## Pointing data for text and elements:
▬▬▬▬▬▬
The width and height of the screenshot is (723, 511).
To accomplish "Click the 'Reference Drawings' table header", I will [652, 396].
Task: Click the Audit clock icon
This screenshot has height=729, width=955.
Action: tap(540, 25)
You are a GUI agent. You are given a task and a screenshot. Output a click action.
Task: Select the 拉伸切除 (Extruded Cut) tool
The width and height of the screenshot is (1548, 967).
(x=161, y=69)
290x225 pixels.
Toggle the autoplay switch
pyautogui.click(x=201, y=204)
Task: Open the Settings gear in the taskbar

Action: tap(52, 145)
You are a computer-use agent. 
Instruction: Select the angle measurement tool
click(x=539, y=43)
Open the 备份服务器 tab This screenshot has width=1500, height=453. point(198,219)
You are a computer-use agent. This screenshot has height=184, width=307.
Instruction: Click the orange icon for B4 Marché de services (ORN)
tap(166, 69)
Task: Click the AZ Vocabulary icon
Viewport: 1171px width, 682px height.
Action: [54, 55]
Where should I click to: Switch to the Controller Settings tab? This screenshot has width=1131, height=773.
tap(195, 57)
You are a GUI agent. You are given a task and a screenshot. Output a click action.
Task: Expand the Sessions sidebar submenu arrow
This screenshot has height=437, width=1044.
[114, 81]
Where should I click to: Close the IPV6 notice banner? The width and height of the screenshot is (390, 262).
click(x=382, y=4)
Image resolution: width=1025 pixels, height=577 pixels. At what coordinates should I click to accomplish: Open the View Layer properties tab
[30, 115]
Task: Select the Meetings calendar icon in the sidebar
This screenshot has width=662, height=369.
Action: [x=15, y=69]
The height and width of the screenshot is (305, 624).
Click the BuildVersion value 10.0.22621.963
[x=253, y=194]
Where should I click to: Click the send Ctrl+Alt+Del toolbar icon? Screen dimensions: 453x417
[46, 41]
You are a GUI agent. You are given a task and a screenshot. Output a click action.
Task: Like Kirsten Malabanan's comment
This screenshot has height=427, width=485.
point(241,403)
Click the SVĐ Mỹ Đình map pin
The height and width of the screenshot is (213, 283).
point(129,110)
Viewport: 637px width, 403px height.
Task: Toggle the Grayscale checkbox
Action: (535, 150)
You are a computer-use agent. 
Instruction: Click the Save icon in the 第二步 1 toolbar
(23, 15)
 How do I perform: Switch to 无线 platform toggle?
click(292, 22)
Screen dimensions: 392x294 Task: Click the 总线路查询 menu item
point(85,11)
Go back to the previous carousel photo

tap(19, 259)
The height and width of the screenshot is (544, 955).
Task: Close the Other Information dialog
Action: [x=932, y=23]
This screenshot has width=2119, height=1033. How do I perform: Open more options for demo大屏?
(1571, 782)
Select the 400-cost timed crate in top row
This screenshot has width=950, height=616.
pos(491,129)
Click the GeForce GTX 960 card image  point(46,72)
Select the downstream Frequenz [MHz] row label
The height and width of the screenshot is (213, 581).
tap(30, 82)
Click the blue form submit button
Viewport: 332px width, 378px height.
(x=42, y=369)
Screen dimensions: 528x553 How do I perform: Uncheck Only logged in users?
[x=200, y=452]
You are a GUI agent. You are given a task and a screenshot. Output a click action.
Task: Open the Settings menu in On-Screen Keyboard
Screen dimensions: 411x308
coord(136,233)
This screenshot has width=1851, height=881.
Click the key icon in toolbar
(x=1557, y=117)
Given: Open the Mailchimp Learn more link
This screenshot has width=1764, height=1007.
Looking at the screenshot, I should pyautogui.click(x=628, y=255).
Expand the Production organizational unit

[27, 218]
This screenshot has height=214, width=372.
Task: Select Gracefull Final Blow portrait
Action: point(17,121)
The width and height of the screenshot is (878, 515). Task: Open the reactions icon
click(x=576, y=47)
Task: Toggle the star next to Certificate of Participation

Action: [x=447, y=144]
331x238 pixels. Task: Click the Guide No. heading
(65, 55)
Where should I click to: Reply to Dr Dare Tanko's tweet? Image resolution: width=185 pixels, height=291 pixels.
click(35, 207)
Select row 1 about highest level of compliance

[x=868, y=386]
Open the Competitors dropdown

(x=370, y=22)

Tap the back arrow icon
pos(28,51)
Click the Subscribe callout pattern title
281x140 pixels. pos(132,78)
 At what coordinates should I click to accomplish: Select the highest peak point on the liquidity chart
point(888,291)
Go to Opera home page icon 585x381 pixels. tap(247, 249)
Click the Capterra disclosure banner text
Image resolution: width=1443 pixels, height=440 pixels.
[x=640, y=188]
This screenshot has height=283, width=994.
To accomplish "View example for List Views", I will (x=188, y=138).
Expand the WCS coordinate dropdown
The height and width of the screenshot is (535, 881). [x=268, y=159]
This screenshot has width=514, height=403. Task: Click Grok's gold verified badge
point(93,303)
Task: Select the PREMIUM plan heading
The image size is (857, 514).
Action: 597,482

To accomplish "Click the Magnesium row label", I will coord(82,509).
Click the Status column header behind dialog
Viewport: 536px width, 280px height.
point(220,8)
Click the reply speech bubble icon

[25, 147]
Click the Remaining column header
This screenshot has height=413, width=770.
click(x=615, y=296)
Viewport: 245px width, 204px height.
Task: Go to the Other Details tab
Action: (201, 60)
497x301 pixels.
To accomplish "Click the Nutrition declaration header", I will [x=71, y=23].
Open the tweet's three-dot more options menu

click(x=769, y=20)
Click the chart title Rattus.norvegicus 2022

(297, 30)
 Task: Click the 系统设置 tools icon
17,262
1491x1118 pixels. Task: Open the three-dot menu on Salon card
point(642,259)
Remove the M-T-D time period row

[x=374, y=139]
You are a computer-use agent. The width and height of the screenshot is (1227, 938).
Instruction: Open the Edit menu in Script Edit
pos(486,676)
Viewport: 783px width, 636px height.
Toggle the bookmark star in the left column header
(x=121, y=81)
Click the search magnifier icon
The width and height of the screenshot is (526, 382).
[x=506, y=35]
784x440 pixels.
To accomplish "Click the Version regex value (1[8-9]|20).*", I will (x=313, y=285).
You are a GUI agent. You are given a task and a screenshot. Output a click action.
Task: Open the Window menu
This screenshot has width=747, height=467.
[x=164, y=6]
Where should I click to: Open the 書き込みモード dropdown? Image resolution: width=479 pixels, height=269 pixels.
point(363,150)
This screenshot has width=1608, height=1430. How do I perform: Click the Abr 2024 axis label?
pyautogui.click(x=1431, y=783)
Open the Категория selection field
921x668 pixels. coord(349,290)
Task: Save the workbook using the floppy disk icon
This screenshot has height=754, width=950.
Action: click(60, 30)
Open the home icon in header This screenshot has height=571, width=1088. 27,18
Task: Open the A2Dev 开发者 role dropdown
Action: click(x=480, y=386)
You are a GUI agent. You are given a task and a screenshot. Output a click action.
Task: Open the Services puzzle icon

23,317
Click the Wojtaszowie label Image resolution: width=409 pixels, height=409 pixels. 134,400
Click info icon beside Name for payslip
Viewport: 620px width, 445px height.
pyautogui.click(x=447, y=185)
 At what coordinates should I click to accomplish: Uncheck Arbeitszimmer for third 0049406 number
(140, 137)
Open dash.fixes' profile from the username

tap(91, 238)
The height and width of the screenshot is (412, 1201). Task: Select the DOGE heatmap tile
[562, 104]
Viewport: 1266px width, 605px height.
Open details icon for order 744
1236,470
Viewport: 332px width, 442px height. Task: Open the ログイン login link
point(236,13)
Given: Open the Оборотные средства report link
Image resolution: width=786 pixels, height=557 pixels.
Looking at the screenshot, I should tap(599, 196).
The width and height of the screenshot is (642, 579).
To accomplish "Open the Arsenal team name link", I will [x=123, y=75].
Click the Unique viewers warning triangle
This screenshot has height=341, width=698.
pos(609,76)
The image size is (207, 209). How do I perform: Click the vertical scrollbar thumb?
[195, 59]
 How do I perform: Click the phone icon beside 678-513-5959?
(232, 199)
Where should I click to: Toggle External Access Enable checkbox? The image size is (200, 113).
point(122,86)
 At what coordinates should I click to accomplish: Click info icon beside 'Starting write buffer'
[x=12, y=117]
▬▬▬▬▬▬
## TASK DESCRIPTION:
Copy out word for word the part of the data that opens with the line containing "The height and width of the screenshot is (305, 624)." and closes with the line containing "point(85,11)", including both of those lines.

## CORRECT ANSWER:
The height and width of the screenshot is (305, 624).
Click the BuildVersion value 10.0.22621.963
[x=253, y=194]
Where should I click to: Click the send Ctrl+Alt+Del toolbar icon? Screen dimensions: 453x417
[46, 41]
You are a GUI agent. You are given a task and a screenshot. Output a click action.
Task: Like Kirsten Malabanan's comment
This screenshot has height=427, width=485.
point(241,403)
Click the SVĐ Mỹ Đình map pin
The height and width of the screenshot is (213, 283).
point(129,110)
Viewport: 637px width, 403px height.
Task: Toggle the Grayscale checkbox
Action: (535, 150)
You are a computer-use agent. 
Instruction: Click the Save icon in the 第二步 1 toolbar
(23, 15)
 How do I perform: Switch to 无线 platform toggle?
click(292, 22)
Screen dimensions: 392x294 Task: Click the 总线路查询 menu item
point(85,11)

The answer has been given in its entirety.